As Boston Celtics fans had a sigh of relief this past weekend, Red Sox fans were witnessing poetry in motion.

 

Last night, 24-year-old Red Sox pitcher Jon Lester proved once again that he is not done pulling off miracles, as he threw a no-hitter against the Kansas City Royals in a 7-0 win at Boston’s Fenway Park.  Lester, who has a win-loss record of 3-2 and a 3.14 ERA, ended the night with nine strikeouts, two walks and one error with a total of 103 pitches thrown.

 Jon Lester Pitching Against Royals--MSNBC.com

Lester’s shut-out marked the 18th no-hitter in Red Sox history, which is the second most shutouts by any team. However, this accomplishment is not the only feat that this pitcher has pulled off in his life. 

 

In 2006, Lester was diagnosed with cancer, most notably a rare form of non-Hodgkin’s lymphoma.  Throughout the following year, Lester continued to condition himself into proper pitching form as he was getting chemotherapy treatment.  With such dedication and multiple treatments, Lester conquered this rare disease, which was completely cured.

 

After a full recovery, the young lefty pitcher proved his true heart and strength to the fans of Boston last October, when he had his first Red Sox postseason start against the Colorado Rockies in Game 4 of the World Series.  Lester threw five shutout innings to win the game and seal another championship season for the Boson Red Sox.

 

In conjunction with Lester’s pitching streak against the Royals last night, much credit still goes to the rest of the Boston Red Sox team, as outfielder Jacoby Ellsbury, shortstop Julio Lugo, and first-baseman Kevin Youkilis backed up Lester with impressive fielding plays that kept the shut-out game going.

 

Once Lester’s final pitch, clocked at 96 mph (the fastest pitch of the night), struck out Royals’ second-baseman Alberto Callaspo, the Red Sox team came together and lifted Lester in the air as fans congratulated him with a standing ovation that was ongoing since the seventh-inning.

 

While Lester puts down another astonishing achievement within his list of life accomplishments, this game will not only forever be remembered by Boston fans as another reason why the Boston Red Sox are “the best in the league”, but it will also be rightly viewed as an inspirational story for any athlete playing in a competitive sport while juggling life’s obstacles. 

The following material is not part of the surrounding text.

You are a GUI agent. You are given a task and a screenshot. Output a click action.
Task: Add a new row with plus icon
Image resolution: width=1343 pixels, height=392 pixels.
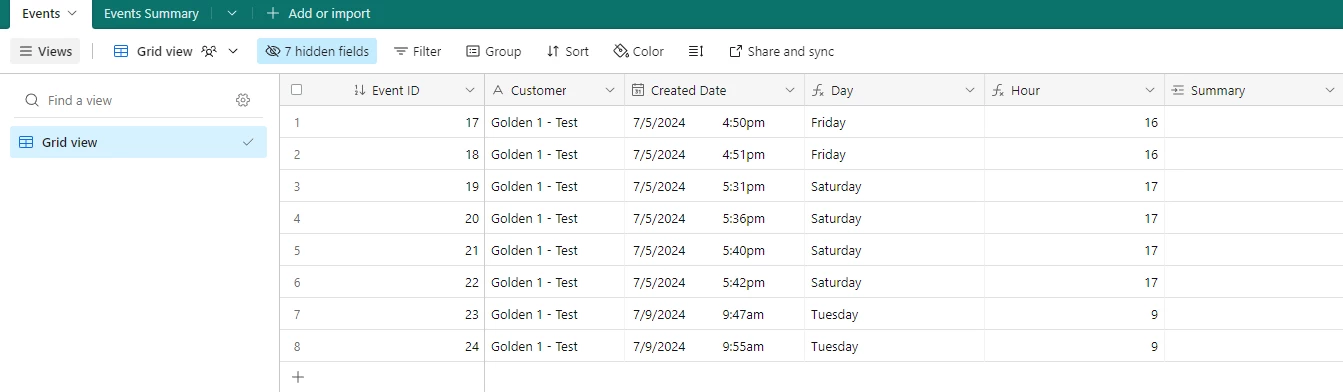coord(297,377)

 Lester after pitching no-hitter--YahooSports.com

According to columnist Jeff Passan, during the news conference after the game, Lester said, “I threw a couple [no-hitters] in high school…but [this] one is a little different.”

 

Little does he know, this game will never compare to any others he has pitched.  The road Lester had to endure to reach such a life career will be one of the top encouraging stories in sports history. 

 

If anything, Lester’s tale teaches those to never give up; something that all athletes need to understand when standing toe-to-toe with competition.

 

Sean Speirs

 

SportsZone Fact:  Unfortunately, for the Kansas City Royals, this is not the first time they have been told “no-no” from a pitcher.  Their first given shutout was delivered by pitcher Nolan Ryan in 1973 when he played for the California Angels.  That same no-hitter game was marked the first out of seven no-hitters Ryan will go on to pitch throughout his career.